Test information must be selected carefully, protected and controlled. It should ideally be created in a generic form with no relation to live system information. However, it is recognised that often live data must be used to perform accurate testing. Where live data is used for testing it should be; Anonymised as far as possible; Carefully selected and secured for the period of testing; Securely deleted when testing is complete. Use of live data must be pre-authorised, logged and monitored. The auditor will expect to see robust procedures in place to protect data being used in test environments, especially if this is wholly or partly live data. While non-production test environments such as staging environments are essential to building high-quality software products and applications free of bugs or errors, the use of real data and lack of security measures in these environments expose information assets to heightened risks. For example, developers may use easy-to-remember credentials(e.g “admin” for both username and password) for testing environments in which sensitive data assets are stored. This may be exploited by cyber attackers to gain easy access to test environments and steal sensitive information assets. Therefore, organisations should put in place appropriate controls and procedures to protect real-world data used for testing.

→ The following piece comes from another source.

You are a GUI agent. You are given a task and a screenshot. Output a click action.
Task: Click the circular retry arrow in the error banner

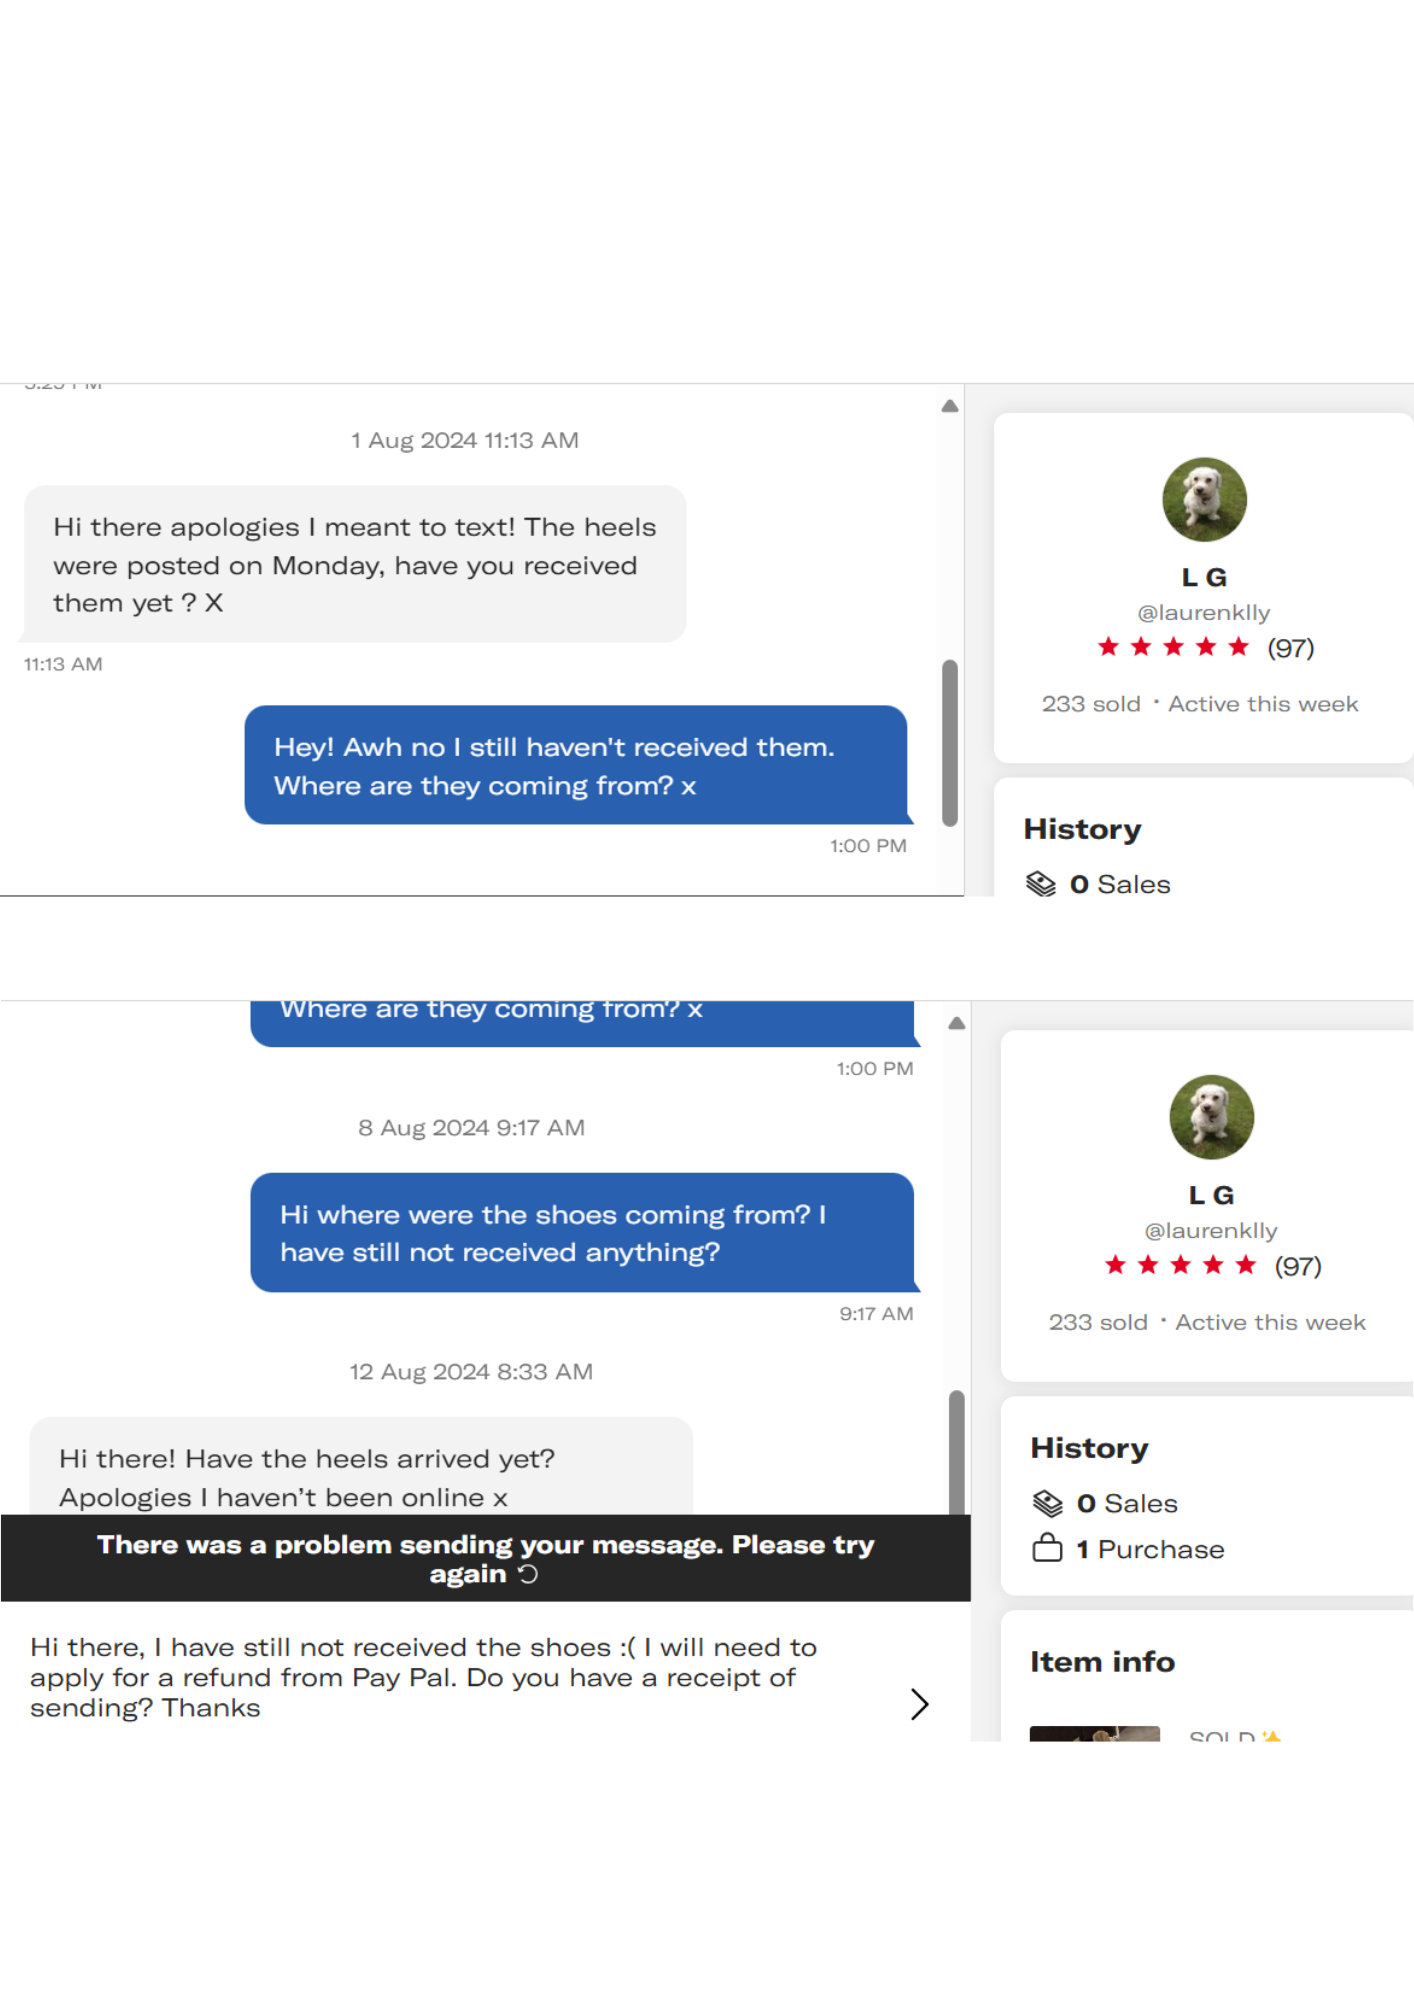coord(530,1573)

- To protect and maintain the confidentiality of information used in the testing environment.
- Selection and use of test information that will yield reliable results.
Control
Test information should be appropriately selected, protected and managed.
Purpose
To ensure relevance of testing and protection of operational information used for testing.
ISO 27002 Implementation Guidance
Test information should be selected to ensure the reliability of tests results and the confidentiality of the relevant operational information. Sensitive information (including personally identifiable information) should not be copied into the development and testing environments. The following guidelines should be applied to protect the copies of operational information, when used for testing purposes, whether the test environment is built in-house or on a cloud service:
a) applying the same access control procedures to test environments as those applied to operational environments;
b) having a separate authorization each time operational information is copied to a test environment;
c) logging the copying and use of operational information to provide an audit trail;
d) protecting sensitive information by removal or masking if used for testing;
e) properly deleting operational information from a test environment immediately after the testing is complete to prevent unauthorized use of test information.

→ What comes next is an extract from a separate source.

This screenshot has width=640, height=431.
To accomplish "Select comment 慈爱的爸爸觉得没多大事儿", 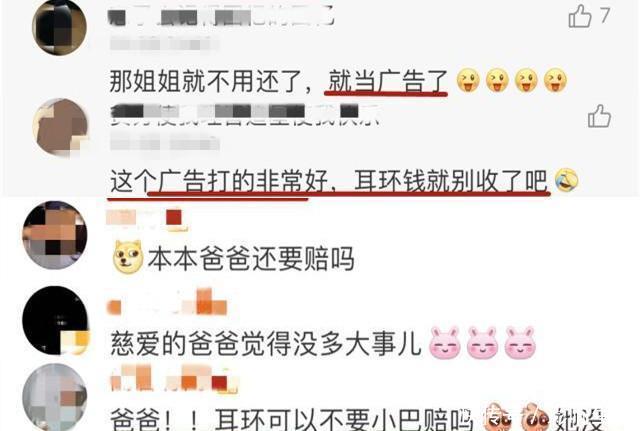I will click(x=265, y=344).
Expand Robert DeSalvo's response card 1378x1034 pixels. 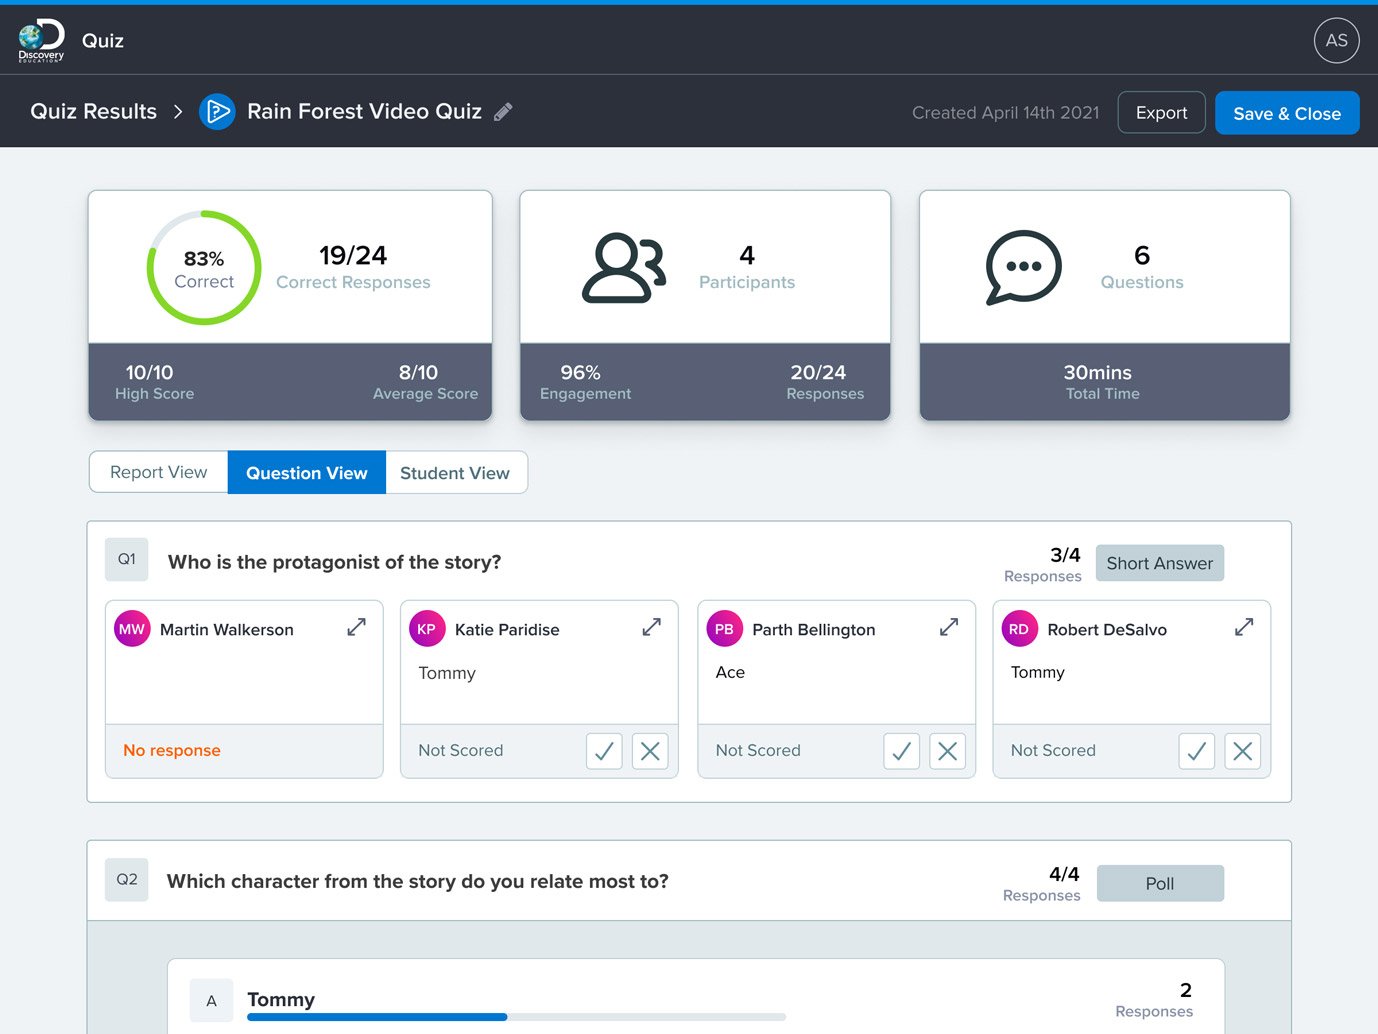point(1244,627)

Test information should be securely stored (to prevent tampering, which can otherwise lead to invalid results) and only used for testing purposes.
Other information
System and acceptance testing can require substantial volumes of test information that are as close as possible to operational information.

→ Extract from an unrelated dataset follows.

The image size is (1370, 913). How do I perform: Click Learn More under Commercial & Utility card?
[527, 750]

Data used in testing environments such as quality assurance, test, and development must be protected against unauthorized access. For example, test environments may be fire walled to restricted to campus systems. Accounts may be disabled so that only a subset of accounts can be used for testing. Copying data between production and test environment should be approved. Where possible data used for testing should not contain personally identifiable information. Generating non-meaningful test data for performance testing is not a difficult exercise, but generating meaningful data that looks and behaves like real production data for functional testing is the challenge. Meaningful data contains all the characteristics of production data, such as format, context, and referential integrity, but is anonymized for data privacy compliance. While developing an application, developers need to make sure they are testing it under conditions that closely simulate a production environment. Most tests rely on sample data for testing. If the data is manually entered into a test environment, it cannot match the volume and variety of data that the application normally would accumulate in production. Behavior may differ because data inserted into the test database will not match real-world usage, possibly leaving significant bugs. Dev/test managers, application owners, and others know that simulated data fails to effectively support development, and manual scripting cannot keep up with the demand for fast timelines between application development and production.Building a test database with meaningful, protected test data allows the application owner to see and assess how the application will perform once it released. Without meaningful test data in the test environment, it is impossible to predict the way the application will behave after the release. Organizations testing non-production data want to see data that looks real to understand how real data would perform in their application.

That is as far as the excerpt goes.